Geeks, nerds and general television audiences! I have made an exciting discovery!
Every single week, a program airs that essentially features real-life super-heroes. The same characters are featured for years on end, building up continuity and potential depth. Spandex-clad warriors wage war with each other, some good, some evil and some decidedly something else.
And oh, how that war is waged. Dramatically exaggerated fights make up the bulk of the program, and every storyline centers around them. The audience is directly involved in the entire operation, and the direction of the show can turn on a dime depending on their reactions. Alliances and betrayals are common, with long-time enemies becoming partners and fighting for the greater good. It’s been a staple of television since the inception of the medium.
Man, professional wrestling could really be adored by geek culture if it wanted to be, huh?

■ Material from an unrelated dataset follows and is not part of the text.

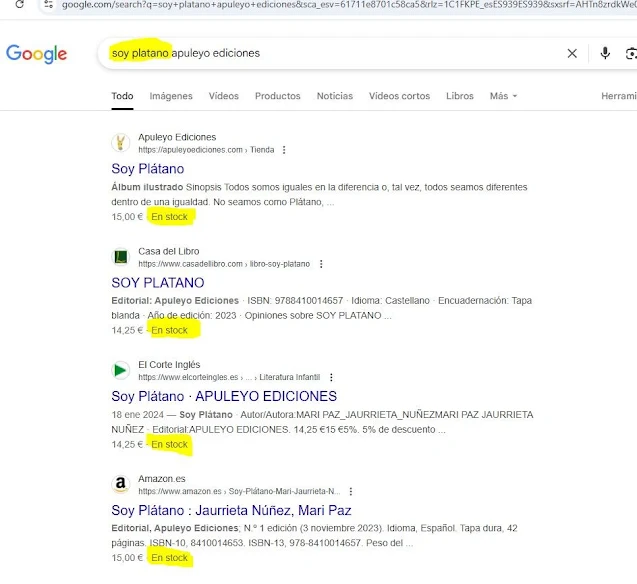Open three-dot menu for El Corte Inglés result

click(330, 378)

Instead, wrestling and its fans enjoy the same mainstream acceptance as NASCAR and country music. The widely held stereotype follows that pro wrestling is entertainment for the lowest common denominator, for screaming, toothless rubes who never quite figured out that it’s all fake.
I’ve been a fan of pro wrestling since I was 10 years old. I attended and subsequently lost my voice at the last two WrestleManias.
I’ve read dozens of wrestling books, from autobiographies to analyses, and some of them are extremely underrated thought-provoking literature. Some of these stories changed my life.
When professional wrestling is good, it’s nothing less than an art form. It’s theater in the round with the audience itself playing the most important role.
Unfortunately and in spite of that, mainstream wrestling hasn’t done much to defy the stereotype.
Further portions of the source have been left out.